(Stored records)
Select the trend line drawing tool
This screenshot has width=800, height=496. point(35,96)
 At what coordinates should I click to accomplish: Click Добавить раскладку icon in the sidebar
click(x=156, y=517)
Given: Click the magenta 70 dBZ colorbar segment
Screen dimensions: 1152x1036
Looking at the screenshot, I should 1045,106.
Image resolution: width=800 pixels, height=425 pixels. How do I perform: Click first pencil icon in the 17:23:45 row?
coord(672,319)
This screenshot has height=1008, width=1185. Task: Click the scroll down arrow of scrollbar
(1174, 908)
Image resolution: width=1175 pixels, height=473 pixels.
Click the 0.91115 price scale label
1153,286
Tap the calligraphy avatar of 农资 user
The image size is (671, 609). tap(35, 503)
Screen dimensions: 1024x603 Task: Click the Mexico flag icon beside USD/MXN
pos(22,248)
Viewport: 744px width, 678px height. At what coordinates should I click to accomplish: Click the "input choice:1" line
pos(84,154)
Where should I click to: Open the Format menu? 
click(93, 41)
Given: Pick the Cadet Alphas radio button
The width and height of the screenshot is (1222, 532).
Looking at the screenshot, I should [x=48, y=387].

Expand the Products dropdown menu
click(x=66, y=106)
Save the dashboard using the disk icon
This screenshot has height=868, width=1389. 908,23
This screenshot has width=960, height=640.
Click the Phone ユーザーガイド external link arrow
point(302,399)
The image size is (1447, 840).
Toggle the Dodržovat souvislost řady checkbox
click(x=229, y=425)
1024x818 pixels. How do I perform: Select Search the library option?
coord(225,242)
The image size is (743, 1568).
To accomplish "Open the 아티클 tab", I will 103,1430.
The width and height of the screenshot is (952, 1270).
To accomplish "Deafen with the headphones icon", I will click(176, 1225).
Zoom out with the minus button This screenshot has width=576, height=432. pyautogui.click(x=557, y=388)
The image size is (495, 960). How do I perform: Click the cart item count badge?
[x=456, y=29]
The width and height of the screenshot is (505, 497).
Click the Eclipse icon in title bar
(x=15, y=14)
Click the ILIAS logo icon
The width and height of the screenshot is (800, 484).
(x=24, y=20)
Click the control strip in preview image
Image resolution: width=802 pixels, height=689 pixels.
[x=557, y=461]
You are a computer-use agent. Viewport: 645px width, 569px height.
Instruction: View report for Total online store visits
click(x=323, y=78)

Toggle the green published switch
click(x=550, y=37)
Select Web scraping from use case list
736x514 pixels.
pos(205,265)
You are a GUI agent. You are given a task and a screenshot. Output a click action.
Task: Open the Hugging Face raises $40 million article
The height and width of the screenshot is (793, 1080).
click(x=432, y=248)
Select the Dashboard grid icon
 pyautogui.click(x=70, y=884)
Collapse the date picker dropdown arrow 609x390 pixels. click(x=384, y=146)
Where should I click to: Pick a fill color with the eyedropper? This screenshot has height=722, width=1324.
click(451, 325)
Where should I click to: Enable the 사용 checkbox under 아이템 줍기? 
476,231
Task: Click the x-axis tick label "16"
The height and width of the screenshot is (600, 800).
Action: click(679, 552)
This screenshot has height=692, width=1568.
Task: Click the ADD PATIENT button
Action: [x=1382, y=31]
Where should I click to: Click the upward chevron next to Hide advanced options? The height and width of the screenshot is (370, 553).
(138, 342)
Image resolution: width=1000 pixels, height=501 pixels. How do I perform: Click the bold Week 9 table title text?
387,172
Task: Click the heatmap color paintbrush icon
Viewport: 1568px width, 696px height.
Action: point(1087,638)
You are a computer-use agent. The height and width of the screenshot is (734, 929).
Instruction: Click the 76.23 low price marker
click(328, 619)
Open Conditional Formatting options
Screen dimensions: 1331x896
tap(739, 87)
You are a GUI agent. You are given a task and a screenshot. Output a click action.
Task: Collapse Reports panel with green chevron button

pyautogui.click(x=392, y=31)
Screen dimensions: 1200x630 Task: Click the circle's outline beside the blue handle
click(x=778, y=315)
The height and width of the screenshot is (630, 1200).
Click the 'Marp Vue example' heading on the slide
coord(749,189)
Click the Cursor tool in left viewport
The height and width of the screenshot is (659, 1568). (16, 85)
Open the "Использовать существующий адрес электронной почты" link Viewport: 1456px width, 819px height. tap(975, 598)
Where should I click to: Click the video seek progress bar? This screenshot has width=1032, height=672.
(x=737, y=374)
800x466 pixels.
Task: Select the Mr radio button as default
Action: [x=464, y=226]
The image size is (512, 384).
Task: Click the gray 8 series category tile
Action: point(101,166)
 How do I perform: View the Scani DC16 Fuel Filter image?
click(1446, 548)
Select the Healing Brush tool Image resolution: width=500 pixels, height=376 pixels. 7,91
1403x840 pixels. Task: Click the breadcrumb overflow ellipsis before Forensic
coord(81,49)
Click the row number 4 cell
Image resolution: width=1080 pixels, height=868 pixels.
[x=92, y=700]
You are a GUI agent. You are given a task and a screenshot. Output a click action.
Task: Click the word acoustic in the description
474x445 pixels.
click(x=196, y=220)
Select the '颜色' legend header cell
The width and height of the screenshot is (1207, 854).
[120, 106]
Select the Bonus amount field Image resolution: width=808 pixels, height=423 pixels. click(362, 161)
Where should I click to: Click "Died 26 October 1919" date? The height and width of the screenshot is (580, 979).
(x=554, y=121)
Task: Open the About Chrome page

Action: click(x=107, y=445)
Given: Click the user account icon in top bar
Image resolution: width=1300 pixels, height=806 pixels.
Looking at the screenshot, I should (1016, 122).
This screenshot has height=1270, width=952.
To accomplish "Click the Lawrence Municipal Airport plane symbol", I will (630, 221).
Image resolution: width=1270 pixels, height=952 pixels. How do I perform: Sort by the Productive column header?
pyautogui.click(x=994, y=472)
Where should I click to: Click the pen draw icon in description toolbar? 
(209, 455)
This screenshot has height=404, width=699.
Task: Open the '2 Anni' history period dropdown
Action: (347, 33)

**WHAT THE EXERCISE ASKS**
The records above are to be restated word for word, in full.

**RESULT**
Select the trend line drawing tool
This screenshot has width=800, height=496. point(35,96)
 At what coordinates should I click to accomplish: Click Добавить раскладку icon in the sidebar
click(x=156, y=517)
Given: Click the magenta 70 dBZ colorbar segment
Screen dimensions: 1152x1036
Looking at the screenshot, I should 1045,106.
Image resolution: width=800 pixels, height=425 pixels. How do I perform: Click first pencil icon in the 17:23:45 row?
coord(672,319)
This screenshot has height=1008, width=1185. Task: Click the scroll down arrow of scrollbar
(1174, 908)
Image resolution: width=1175 pixels, height=473 pixels.
Click the 0.91115 price scale label
1153,286
Tap the calligraphy avatar of 农资 user
The image size is (671, 609). tap(35, 503)
Screen dimensions: 1024x603 Task: Click the Mexico flag icon beside USD/MXN
pos(22,248)
Viewport: 744px width, 678px height. At what coordinates should I click to accomplish: Click the "input choice:1" line
pos(84,154)
Where should I click to: Open the Format menu? 
click(93, 41)
Given: Pick the Cadet Alphas radio button
The width and height of the screenshot is (1222, 532).
Looking at the screenshot, I should [x=48, y=387].

Expand the Products dropdown menu
click(x=66, y=106)
Save the dashboard using the disk icon
This screenshot has height=868, width=1389. 908,23
This screenshot has width=960, height=640.
Click the Phone ユーザーガイド external link arrow
point(302,399)
The image size is (1447, 840).
Toggle the Dodržovat souvislost řady checkbox
click(x=229, y=425)
1024x818 pixels. How do I perform: Select Search the library option?
coord(225,242)
The image size is (743, 1568).
To accomplish "Open the 아티클 tab", I will 103,1430.
The width and height of the screenshot is (952, 1270).
To accomplish "Deafen with the headphones icon", I will click(176, 1225).
Zoom out with the minus button This screenshot has width=576, height=432. pyautogui.click(x=557, y=388)
The image size is (495, 960). How do I perform: Click the cart item count badge?
[x=456, y=29]
The width and height of the screenshot is (505, 497).
Click the Eclipse icon in title bar
(x=15, y=14)
Click the ILIAS logo icon
The width and height of the screenshot is (800, 484).
(x=24, y=20)
Click the control strip in preview image
Image resolution: width=802 pixels, height=689 pixels.
[x=557, y=461]
You are a computer-use agent. Viewport: 645px width, 569px height.
Instruction: View report for Total online store visits
click(x=323, y=78)

Toggle the green published switch
click(x=550, y=37)
Select Web scraping from use case list
736x514 pixels.
pos(205,265)
You are a GUI agent. You are given a task and a screenshot. Output a click action.
Task: Open the Hugging Face raises $40 million article
The height and width of the screenshot is (793, 1080).
click(x=432, y=248)
Select the Dashboard grid icon
 pyautogui.click(x=70, y=884)
Collapse the date picker dropdown arrow 609x390 pixels. click(x=384, y=146)
Where should I click to: Pick a fill color with the eyedropper? This screenshot has height=722, width=1324.
click(451, 325)
Where should I click to: Enable the 사용 checkbox under 아이템 줍기? 
476,231
Task: Click the x-axis tick label "16"
The height and width of the screenshot is (600, 800).
Action: click(679, 552)
This screenshot has height=692, width=1568.
Task: Click the ADD PATIENT button
Action: [x=1382, y=31]
Where should I click to: Click the upward chevron next to Hide advanced options? The height and width of the screenshot is (370, 553).
(138, 342)
Image resolution: width=1000 pixels, height=501 pixels. How do I perform: Click the bold Week 9 table title text?
387,172
Task: Click the heatmap color paintbrush icon
Viewport: 1568px width, 696px height.
Action: point(1087,638)
You are a computer-use agent. The height and width of the screenshot is (734, 929).
Instruction: Click the 76.23 low price marker
click(328, 619)
Open Conditional Formatting options
Screen dimensions: 1331x896
tap(739, 87)
You are a GUI agent. You are given a task and a screenshot. Output a click action.
Task: Collapse Reports panel with green chevron button

pyautogui.click(x=392, y=31)
Screen dimensions: 1200x630 Task: Click the circle's outline beside the blue handle
click(x=778, y=315)
The height and width of the screenshot is (630, 1200).
Click the 'Marp Vue example' heading on the slide
coord(749,189)
Click the Cursor tool in left viewport
The height and width of the screenshot is (659, 1568). (16, 85)
Open the "Использовать существующий адрес электронной почты" link Viewport: 1456px width, 819px height. tap(975, 598)
Where should I click to: Click the video seek progress bar? This screenshot has width=1032, height=672.
(x=737, y=374)
800x466 pixels.
Task: Select the Mr radio button as default
Action: [x=464, y=226]
The image size is (512, 384).
Task: Click the gray 8 series category tile
Action: point(101,166)
 How do I perform: View the Scani DC16 Fuel Filter image?
click(1446, 548)
Select the Healing Brush tool Image resolution: width=500 pixels, height=376 pixels. 7,91
1403x840 pixels. Task: Click the breadcrumb overflow ellipsis before Forensic
coord(81,49)
Click the row number 4 cell
Image resolution: width=1080 pixels, height=868 pixels.
[x=92, y=700]
You are a GUI agent. You are given a task and a screenshot. Output a click action.
Task: Click the word acoustic in the description
474x445 pixels.
click(x=196, y=220)
Select the '颜色' legend header cell
The width and height of the screenshot is (1207, 854).
[120, 106]
Select the Bonus amount field Image resolution: width=808 pixels, height=423 pixels. click(362, 161)
Where should I click to: Click "Died 26 October 1919" date? The height and width of the screenshot is (580, 979).
(x=554, y=121)
Task: Open the About Chrome page

Action: click(x=107, y=445)
Given: Click the user account icon in top bar
Image resolution: width=1300 pixels, height=806 pixels.
Looking at the screenshot, I should (1016, 122).
This screenshot has height=1270, width=952.
To accomplish "Click the Lawrence Municipal Airport plane symbol", I will (630, 221).
Image resolution: width=1270 pixels, height=952 pixels. How do I perform: Sort by the Productive column header?
pyautogui.click(x=994, y=472)
Where should I click to: Click the pen draw icon in description toolbar? 
(209, 455)
This screenshot has height=404, width=699.
Task: Open the '2 Anni' history period dropdown
Action: (347, 33)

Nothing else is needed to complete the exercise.